:: Supplied text ::
STATUS: Popped in on a Saturday to finish up a few things. This afternoon Chutney and I are heading into the mountains for a nice long hike.

What’s playing on the XM or iPod right now? THE MORE I SEE YOU by Michael Buble

Kudos to blog reader and commenter Elizabeth who manned up and explained the appeal of 50 Shades of Grey. Just in case you didn't catch her comment in that section, I'm including Elizabeth's post in its entirety.

I'll man up. I read the hell out of it. All three installments in two and a half days. 800,000 words. BOOM. Just like that. I think I gave it four stars on Goodreads or something.



And here's why: 

I couldn't put it down.



True, it's technically a mess. It's randomly punctuated. The dialogue is all over the place. The characters are bipolar. The sex is vanilla. Typos abound (at one point Christian stared at Ana like "a bacon in the night" which made a weird sort of sense, actually). Ana has this really weird habit of doing figure skating jumps off gymnastics apparatuses. And it started out as fanfic, which I get the impression I'm supposed to be all up in arms about. But holy cow. Do you know the last time I read that many words in such a short period of time? Harry Potter and the Order of the Phoenix.



Here's what I think people don't understand: Good hardly ever factors into popular or entertaining. People aren't going to youtube, for example, to watch someone do something meaningful or profound. They're going to watch some guy stick a lit firecracker up his bum. I would rather see Sharktopus than The English Patient. That's just how I roll.



So there's something to be said for things that are a little bit campy. I'm a little bit campy. So are my friends. When I got to the point in the book where I realized it was going to be one THOSE stories (I didn't see a lot of Twilight in 50 Shades, but it totally read like "crack-fic" fan-fiction), the first thing I did was go on Facebook and tell two of my friends, "Hey, you have to read this." Because it was absolutely the kind of book they would love. And they did love it. 



Nine copies sold between the three of us. We all felt like we got our money's worth. Not because it was good, remember, but because it spoke that little spot in our hearts that loves those kinds of stories. The fact that it was kind of poorly written just made it that much better.



And I can't explain why that is. I don't know why this book, with its myriad of flaws, the least of which being its word count, held me captive in a way that other, arguably "better" books didn't.

:: Complete the following ::
a - Reproduce the stretch of the blog post from "Here's what I" through "how I roll." word for word.
b - Render this sentence from the blog post in Spanish: "I would rather see Sharktopus than The English Patient."
c - According to the blog post, how long did Elizabeth take to read all three installments?

:: Available data ::
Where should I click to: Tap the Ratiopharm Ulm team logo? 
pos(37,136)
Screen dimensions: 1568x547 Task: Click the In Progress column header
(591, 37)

:: Results of the exercise ::
a -
Here's what I think people don't understand: Good hardly ever factors into popular or entertaining. People aren't going to youtube, for example, to watch someone do something meaningful or profound. They're going to watch some guy stick a lit firecracker up his bum. I would rather see Sharktopus than The English Patient. That's just how I roll.

b - Preferiría ver Sharktopus que El paciente inglés.

c - Two and a half days.